Зима 1844–1845 годов была очень суровой, дул восточный ветер. Мисс Ба сильно страдала. Врачи в один голос рекомендовали отправить ее на следующую зиму в Италию, например в Пизу. Того же мнения придерживались мистер Кеньон, мистер Бойд и, естественно, Браунинг. Но мистер Барретт сказал: “Нет!” Он не мог допустить, чтобы порядок, установленный в доме на Уимпол-стрит, был нарушен. Ведь, если Элизабет уедет, отец будет лишен возможности ежедневно умиляться, лишен драгоценных поводов возносить молитвы либо гневаться. Кроме того, придется послать с ней брата или сестру… “Нет!”

Отказ потряс Элизабет. Она согласилась бы принести жертву — если бы отец попросил ее об этом. Но тот не пожелал дать ей даже маленькое утешение, позволив думать, что ею движет дочерняя любовь. Он принадлежал к числу тех добродетельных эгоистов, которые воображают, будто все в мире, даже Небо, подчинено их интересам. Отец утверждал, что только он один печется о благе Элизабет. Но на сей раз она прислушалась к мнению Браунинга, который твердил: “Вы — рабыня”. Она посмела возразить отцу и тотчас услышала в ответ: “Строптивая дочь забыла о своем долге!” Авторитет патриарха таял. Родитель отступал перед Врагом.

И Враг воспользовался случаем. Он предложил мисс Барретт немедленно обвенчаться с ним и вместе уехать в Пизу. Если она пожелает, можно ограничиться фиктивным браком. Это ее тронуло. “Отныне я принадлежу Вам целиком и полностью, — писала она, — но никогда не причиню Вам зла…” Ведь до сих пор она полагала, будто причинит Роберту зло, соединив свою жизнь с его жизнью. Какой толк от умирающей? “Вы не умирающая, — отвечал Браунинг. — Вам стало лучше, значительно лучше…” Эти слова удивили Элизабет. Разве ей могло стать лучше? Но к ней возвращались силы и мужество. Зимой она даже выезжала в коляске, сама пугаясь своей смелости и тем не менее чувствуя готовность начать все сначала.

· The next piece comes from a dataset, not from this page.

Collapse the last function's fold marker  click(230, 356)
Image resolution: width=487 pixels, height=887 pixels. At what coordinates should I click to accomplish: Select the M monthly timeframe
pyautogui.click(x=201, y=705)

Теперь она больше не отказывалась принимать от Браунинга самые настоящие любовные послания. Она разрешила ему называть себя “Ба… dearest Ба”, как было заведено в семье, а он придумал для нее новую превосходную степень: “Dearestest!” Она спросила, а как близкие называют его. “У меня, — отвечал он, — никогда не было ни ласкательного, ни уменьшительного прозвища — ни дома, ни в кругу друзей… Не будем больше об этом, это мое преимущество перед Вами: у меня есть моя Ба, и я могу ее так называть… Да — моя Ба!”

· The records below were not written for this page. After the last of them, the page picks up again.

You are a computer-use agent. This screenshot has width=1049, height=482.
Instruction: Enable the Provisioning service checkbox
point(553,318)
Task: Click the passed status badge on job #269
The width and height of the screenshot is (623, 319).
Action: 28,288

Отныне он приходил к ней два раза в неделю — к великому негодованию одной из тетушек, которая, явившись на Уимпол-стрит, не удостоилась приема: “Когда я попыталась войти в комнату Ба, у нее там сидел какой-то господин, и она сделала мне знак, чтобы я уходила!” Ба клялась, что никакого знака не делала, но братья и сестры, собиравшиеся у нее, чтобы поболтать и обменяться новостями, прекрасно понимали, в чем дело. Правда, они не знали самого главного, но этого не знал никто: мысль о замужестве крепко засела в голове их сестры.